Sunday Tribune gathered that police raided the school after a relative was denied access to the captives. In the wake of the police raid, seven people, who said they were teachers at the school, were arrested.
The news agency reported that the Nigeria Police had called on families from across the region, from the suburbs of Kaduna to the nearby countries of Ghana, Mali and Burkina Faso, to collect the freed captives.
But despite the reports of abuse, some were reluctant to return home with their family members.
It reported that one Mohammed Sani Abu Sha’aban, a father of 13, from the Kaduna suburb of Nasarawa, sent two of his sons – 16-year-old Salim and 25-year-old Jamilu – to the ‘school’ for more than three years.
Speaking with the News Agency of Nigeria (NAN) on Saturday, the state Police Command said it had handed over 300 inmates of the “rehabilitation centre at Rigasa, rescued on Thursday” to the state government.
The command’s Public Relations Officer, Yakubu Sabo, a Deputy Superintendent of Police (DSP), said the over 300 inmates were handed over to the state government on Friday for reunion with their families, adding that seven suspects earlier arrested were undergoing investigations.
Sabo said the “dehumanising treatment” they discovered made it impossible to consider the house an Islamic school.
He defended the police raid on the centre, saying it was based on reports of torture and abuse, and not whether or not the inmates were willingly taken there by their parents.
“Whether or not they were the ones who handed their children over, there is limitation to what can be done to human beings, even by parents.

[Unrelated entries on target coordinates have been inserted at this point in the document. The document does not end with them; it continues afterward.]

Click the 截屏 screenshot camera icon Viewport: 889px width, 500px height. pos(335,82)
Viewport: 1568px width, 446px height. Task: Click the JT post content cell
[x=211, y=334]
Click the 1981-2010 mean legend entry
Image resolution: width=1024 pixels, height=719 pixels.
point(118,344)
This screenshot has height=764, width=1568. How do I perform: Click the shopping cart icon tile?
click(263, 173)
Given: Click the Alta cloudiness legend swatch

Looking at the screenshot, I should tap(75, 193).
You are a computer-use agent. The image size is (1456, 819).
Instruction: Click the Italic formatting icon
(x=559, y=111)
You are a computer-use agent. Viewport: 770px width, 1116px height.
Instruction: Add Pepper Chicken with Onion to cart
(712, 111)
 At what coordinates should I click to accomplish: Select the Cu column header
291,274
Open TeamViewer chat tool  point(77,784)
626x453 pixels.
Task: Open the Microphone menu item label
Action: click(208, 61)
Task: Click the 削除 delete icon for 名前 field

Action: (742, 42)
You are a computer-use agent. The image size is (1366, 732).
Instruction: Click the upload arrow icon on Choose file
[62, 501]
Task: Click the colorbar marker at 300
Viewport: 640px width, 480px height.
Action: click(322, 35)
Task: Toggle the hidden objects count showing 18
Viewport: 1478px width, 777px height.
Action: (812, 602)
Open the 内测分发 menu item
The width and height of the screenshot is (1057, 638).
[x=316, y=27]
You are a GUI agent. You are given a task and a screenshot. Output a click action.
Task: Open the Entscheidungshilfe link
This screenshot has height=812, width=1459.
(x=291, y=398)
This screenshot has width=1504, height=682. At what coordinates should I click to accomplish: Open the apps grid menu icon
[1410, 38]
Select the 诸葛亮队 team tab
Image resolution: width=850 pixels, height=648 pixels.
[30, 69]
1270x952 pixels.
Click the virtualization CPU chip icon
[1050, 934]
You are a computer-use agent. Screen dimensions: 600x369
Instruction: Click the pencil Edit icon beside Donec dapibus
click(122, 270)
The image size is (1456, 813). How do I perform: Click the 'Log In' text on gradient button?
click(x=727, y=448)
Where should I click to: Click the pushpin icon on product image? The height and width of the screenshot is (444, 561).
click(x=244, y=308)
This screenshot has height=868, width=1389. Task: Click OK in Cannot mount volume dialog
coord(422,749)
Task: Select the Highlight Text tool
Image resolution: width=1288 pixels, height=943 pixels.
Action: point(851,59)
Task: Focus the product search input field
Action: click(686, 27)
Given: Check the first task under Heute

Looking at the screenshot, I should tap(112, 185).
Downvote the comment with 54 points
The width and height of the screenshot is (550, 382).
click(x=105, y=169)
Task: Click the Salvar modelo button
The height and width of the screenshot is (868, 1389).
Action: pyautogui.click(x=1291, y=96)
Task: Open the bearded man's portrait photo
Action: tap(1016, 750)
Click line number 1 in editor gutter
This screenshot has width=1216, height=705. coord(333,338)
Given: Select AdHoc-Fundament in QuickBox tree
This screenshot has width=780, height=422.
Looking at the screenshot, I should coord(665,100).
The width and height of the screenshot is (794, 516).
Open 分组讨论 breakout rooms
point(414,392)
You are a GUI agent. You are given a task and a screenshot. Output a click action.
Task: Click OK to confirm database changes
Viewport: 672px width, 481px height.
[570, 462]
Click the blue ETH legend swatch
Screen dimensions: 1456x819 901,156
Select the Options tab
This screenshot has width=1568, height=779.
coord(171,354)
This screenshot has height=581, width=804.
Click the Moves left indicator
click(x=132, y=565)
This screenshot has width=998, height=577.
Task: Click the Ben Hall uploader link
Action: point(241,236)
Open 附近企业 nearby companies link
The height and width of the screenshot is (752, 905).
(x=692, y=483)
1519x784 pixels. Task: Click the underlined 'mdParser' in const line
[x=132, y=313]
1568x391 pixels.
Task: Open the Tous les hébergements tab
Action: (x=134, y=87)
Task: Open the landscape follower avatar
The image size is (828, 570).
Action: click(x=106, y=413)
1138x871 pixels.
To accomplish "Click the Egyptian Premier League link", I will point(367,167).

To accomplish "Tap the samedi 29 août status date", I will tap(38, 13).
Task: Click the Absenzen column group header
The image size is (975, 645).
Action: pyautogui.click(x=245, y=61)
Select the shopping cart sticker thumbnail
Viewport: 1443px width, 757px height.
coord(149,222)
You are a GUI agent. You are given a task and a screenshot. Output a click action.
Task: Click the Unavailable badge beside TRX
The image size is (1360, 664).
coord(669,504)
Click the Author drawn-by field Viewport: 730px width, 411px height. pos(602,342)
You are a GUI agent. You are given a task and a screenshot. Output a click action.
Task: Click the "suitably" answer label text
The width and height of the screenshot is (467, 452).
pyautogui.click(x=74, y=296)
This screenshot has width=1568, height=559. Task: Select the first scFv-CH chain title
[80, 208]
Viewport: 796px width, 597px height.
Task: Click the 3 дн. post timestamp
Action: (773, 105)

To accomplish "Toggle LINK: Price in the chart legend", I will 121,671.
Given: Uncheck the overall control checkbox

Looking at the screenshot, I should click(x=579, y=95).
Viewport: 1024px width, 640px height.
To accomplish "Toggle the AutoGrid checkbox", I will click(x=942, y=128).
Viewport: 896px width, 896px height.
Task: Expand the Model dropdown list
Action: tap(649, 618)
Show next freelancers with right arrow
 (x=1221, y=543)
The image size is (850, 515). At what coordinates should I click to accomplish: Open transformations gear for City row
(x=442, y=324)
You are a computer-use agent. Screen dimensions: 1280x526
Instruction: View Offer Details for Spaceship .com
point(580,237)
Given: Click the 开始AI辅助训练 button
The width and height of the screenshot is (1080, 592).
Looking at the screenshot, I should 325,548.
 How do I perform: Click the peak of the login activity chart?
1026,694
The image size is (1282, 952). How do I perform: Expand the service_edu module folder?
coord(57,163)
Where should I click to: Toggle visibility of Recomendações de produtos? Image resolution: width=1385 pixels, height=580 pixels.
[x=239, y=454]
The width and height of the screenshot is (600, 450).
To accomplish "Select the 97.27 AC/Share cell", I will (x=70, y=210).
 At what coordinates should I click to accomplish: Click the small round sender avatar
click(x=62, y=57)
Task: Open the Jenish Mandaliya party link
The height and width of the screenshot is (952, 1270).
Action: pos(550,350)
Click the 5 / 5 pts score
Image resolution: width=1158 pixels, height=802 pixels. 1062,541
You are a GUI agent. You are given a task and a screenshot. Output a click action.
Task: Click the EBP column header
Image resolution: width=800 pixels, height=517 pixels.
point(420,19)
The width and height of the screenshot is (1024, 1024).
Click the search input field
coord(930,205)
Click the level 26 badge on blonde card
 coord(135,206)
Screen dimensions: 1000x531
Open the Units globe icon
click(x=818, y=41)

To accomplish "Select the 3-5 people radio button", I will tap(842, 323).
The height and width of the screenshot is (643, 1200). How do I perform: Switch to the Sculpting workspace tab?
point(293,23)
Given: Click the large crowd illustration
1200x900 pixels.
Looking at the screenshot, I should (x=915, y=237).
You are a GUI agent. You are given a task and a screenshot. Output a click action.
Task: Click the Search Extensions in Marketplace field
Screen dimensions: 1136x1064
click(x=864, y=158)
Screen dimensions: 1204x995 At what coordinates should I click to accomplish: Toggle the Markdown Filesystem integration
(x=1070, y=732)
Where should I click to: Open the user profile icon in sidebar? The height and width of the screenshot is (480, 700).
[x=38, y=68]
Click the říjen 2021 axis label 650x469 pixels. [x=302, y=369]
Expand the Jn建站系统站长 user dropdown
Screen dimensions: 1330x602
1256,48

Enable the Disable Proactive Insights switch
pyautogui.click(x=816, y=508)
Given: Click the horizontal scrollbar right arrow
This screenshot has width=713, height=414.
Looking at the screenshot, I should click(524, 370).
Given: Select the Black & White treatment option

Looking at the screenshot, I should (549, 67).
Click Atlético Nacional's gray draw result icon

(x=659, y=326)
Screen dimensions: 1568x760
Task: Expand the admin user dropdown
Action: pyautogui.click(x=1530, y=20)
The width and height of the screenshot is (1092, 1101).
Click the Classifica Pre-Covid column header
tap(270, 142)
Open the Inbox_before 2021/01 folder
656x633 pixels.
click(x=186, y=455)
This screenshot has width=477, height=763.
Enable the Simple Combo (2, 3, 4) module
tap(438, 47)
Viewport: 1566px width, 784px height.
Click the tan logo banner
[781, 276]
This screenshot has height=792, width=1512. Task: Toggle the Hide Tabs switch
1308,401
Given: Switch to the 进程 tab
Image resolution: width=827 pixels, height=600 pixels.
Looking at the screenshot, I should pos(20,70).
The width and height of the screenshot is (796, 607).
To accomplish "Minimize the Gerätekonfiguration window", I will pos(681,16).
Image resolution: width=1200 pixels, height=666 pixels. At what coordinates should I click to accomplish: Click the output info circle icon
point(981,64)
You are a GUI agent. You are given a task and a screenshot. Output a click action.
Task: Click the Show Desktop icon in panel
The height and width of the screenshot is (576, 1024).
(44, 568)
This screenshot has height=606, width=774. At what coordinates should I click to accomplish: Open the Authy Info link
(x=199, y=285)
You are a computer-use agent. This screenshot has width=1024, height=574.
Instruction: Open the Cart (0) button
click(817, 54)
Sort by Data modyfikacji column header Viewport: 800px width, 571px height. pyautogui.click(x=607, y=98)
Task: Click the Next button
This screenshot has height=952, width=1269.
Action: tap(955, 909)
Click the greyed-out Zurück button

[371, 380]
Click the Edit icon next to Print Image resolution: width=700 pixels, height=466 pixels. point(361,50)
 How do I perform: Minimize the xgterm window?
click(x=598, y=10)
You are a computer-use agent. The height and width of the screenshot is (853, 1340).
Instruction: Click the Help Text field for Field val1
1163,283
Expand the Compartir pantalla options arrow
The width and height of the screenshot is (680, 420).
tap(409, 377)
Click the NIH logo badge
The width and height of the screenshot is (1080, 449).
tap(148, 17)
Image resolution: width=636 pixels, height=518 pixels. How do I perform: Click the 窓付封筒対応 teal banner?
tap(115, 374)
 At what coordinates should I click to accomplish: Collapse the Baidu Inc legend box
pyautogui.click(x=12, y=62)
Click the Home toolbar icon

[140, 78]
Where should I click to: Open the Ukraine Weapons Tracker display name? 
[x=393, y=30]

According to law, even if it is the father that subjected his child to inhuman treatment, there is a level where he will be held liable for his action.
“Nobody is questioning whether the parents took their children there. What we are saying is that inhuman treatment is meted out to those children in violation of the law.
“The school in question has no license to operate as well. The agencies of government that are supposed to supervise them are not put into consideration. As far as we know, they have not tendered any document to show that they are licensed.
“The school is concurrently running both educational and correctional programmes which are supposed to be different institutions with different licenses. If you have license to give correctional programme, that in itself does not give you order to do educational programme.
“Even if you are licensed, it does not give you the right to go ahead without having the required manpower and skills to carry out the programme. All these are not there,” Sabo said.
Speaking through his Senior Special Assistant on Media and Publicity, Mr Garba Shehu, President Buhari said he condemned all forms of rights abuses, whether of adults or children.
Commending the efforts of the police for the discovery and subsequent arrest of operators of the camp, the president said all children ought to be safeguarded and protected from all evil influences in the society.
“In commending the police for their discovery of this horrific hub and arrest of suspected operators of the unedifying, so-called ‘reform institution,’ the administration of President Buhari categorically condemns rights abuses, whether of adults or of children,” the statement read in part.
“We are glad that Muslim authorities have dismissed the notion of the embarrassing and horrifying spectacle as Islamic school. The place has, indeed, been described as a house of torture and a place of human slavery.
“The president holds the view that children will be safeguarded from roaming the streets and protected from all evil influences that assail idle hands and idle minds, when they are sent to school,” the statement read.